To manage my blood sugar during resistance training, I often have to adjust my insulin before and after the workout to reduce the risk of going high or low.


Of course, we're all different, so you might find that you don't need to make any changes or that you need to make significant changes to your medication. A good place to start is to discuss strategies with your medical team and take it from there.


Even if you don't inject insulin, resistance training can improve your insulin sensitivity. It can be tremendously useful for people living with any type of diabetes, even if you see a small blood sugar increase during your workout.3


Fueling workouts and using the right levers to limit high or low blood sugars.

Success at resistance training comes down to more than just using your muscles. You also need your nutrition to support your goals.


This doesn't have mean boring meals. Training is a great opportunity to make yummy snacks like easy protein pancakes, heat up a chicken casserole, enjoy leftovers from last night's dinner or grab your favorite yogurt and an apple.


I include protein before and after a resistance training workout because muscle fibers are broken down during the workout and muscles need protein to heal and grow back stronger.4 Having some carbohydrates gives you the energy to complete your workout, and I've found that it can help manage the potential blood sugar change you may see.


It's generally recommended that you measure your blood sugar before and sometime during exercise, especially if you treat your diabetes with insulin. That's the only way you will truly understand how your body reacts to different types of exercise and how you will learn to adjust your diabetes management.


My favorite resistance training exercises.

You might be reading this thinking, "This is all great, Christel, but what exercises should I be doing?"


This is an excellent question, and although the exact exercises will depend on what equipment, if any, you have available, there are some exercises I highly recommend in any resistance training workout.

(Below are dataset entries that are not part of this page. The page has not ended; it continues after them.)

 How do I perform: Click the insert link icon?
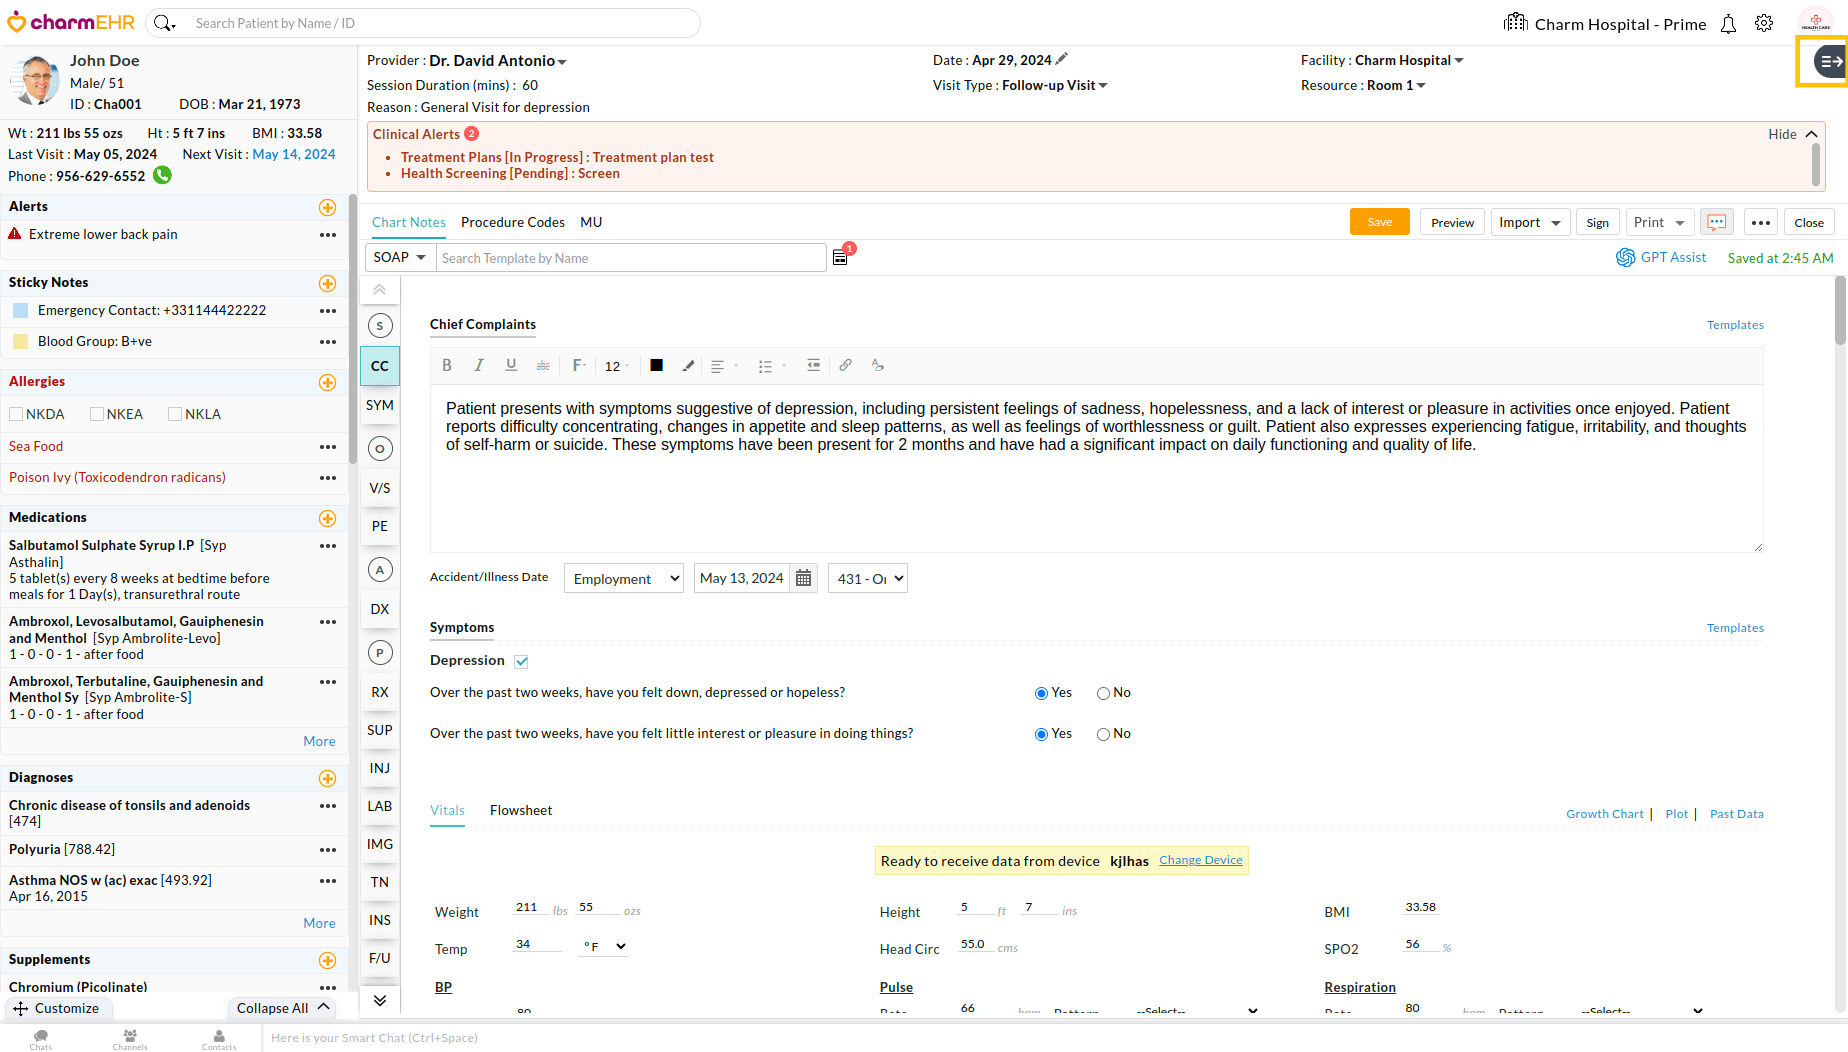pos(845,365)
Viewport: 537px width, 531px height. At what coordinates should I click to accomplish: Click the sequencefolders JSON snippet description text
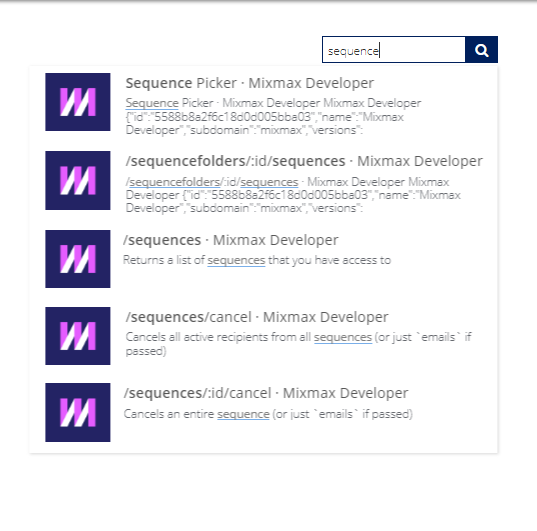tap(293, 195)
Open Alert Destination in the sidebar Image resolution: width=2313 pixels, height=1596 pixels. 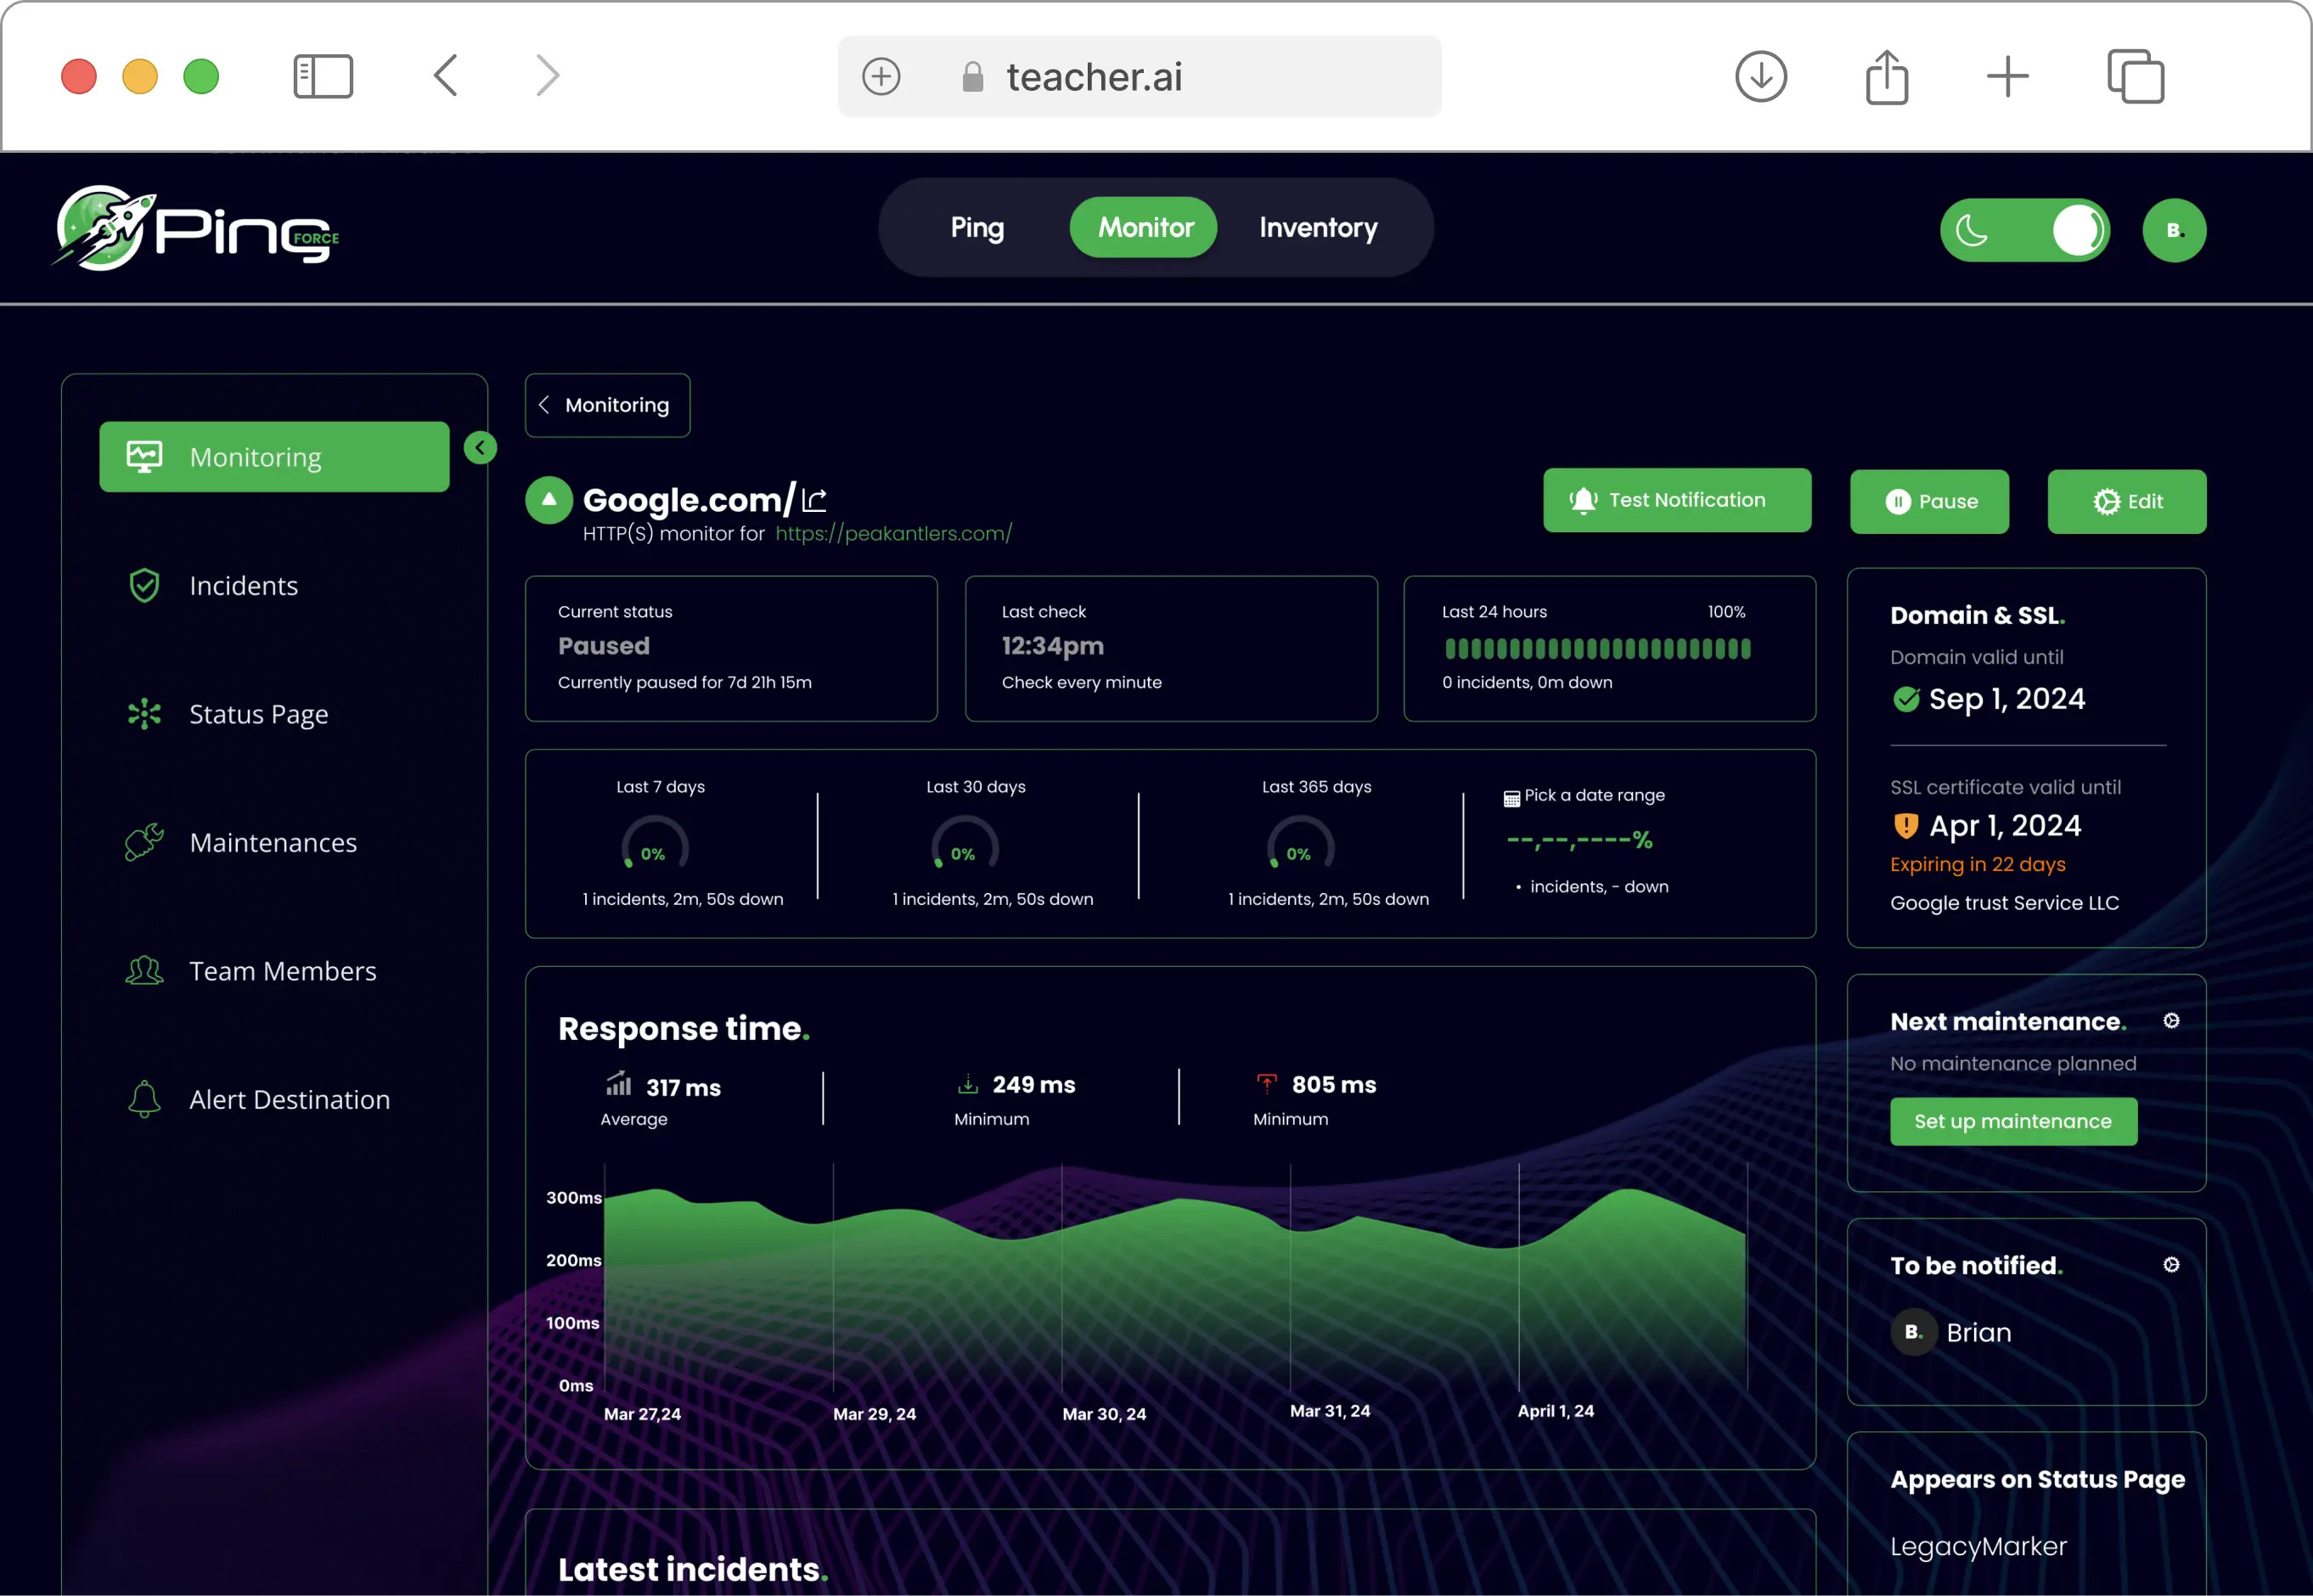click(289, 1099)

I always suggest what I call the "large" exercises that use many different muscle groups. By working several muscle groups at once, you maximize your time spent.


My top 3 large exercises are:

  1. Squat variations—Squat down until your knees are at angle (or less if you are very flexible) and stand up again. You can also simply sit down on a low chair and stand up again if freestanding squats are too difficult.

  2. Push variations—Do push-ups on the floor or against a wall to make them easier.

  3. Pull variations—Any exercise where you work your back muscles by pulling something toward you.


    Don't worry if you don't know how to perform these exercises. I have a whole library of resistance training workouts you can use at home and in the gym. Watch my Diabetes Strong videos to see multiple variations of each exercise.


    Any time you start something new, go slowly. You need to push yourself a little to get stronger, but going from 0% to 100% overnight may end in injuries. Do your research and learn how to perform the exercises, or have a trainer at a gym walk you through them. Most gyms will give you an intro workout with a trainer for free or at a large discount.


    Resistance training is no longer only for big bodybuilders. People of all ages are falling in love with resistance training and the benefits it brings—especially for those of us living with diabetes.


1Colbert SR, Sigal RJ, Yardley JE, et al. Physical activity/exercise and diabetes: a position statement of the American Diabetes Association. Diabetes Care. 2016;39(11): 2065-2079. Available at: Accessed April 9, 2019.

2Lukàcs A, Barkai L. Effect of aerobic and anaerobic exercises on glycemic control in type 1 diabetic youths. World J Diabetes. 2015;6(3): 534-542. Available at: Accessed April 9, 2019.

3Eves ND, Plotnikoff RC. Resistance training and type 2 diabetes. Diabetes Care. 2006;29(8): 1933-1941. Available at: Accessed April 9, 2019.

4Phillips SM, Van Loon LJ. Dietary protein for athletes: from requirements to optimum adaptation. J Sports Sci. 2011;29(1): S29-38. Available at: Accessed April 9, 2019.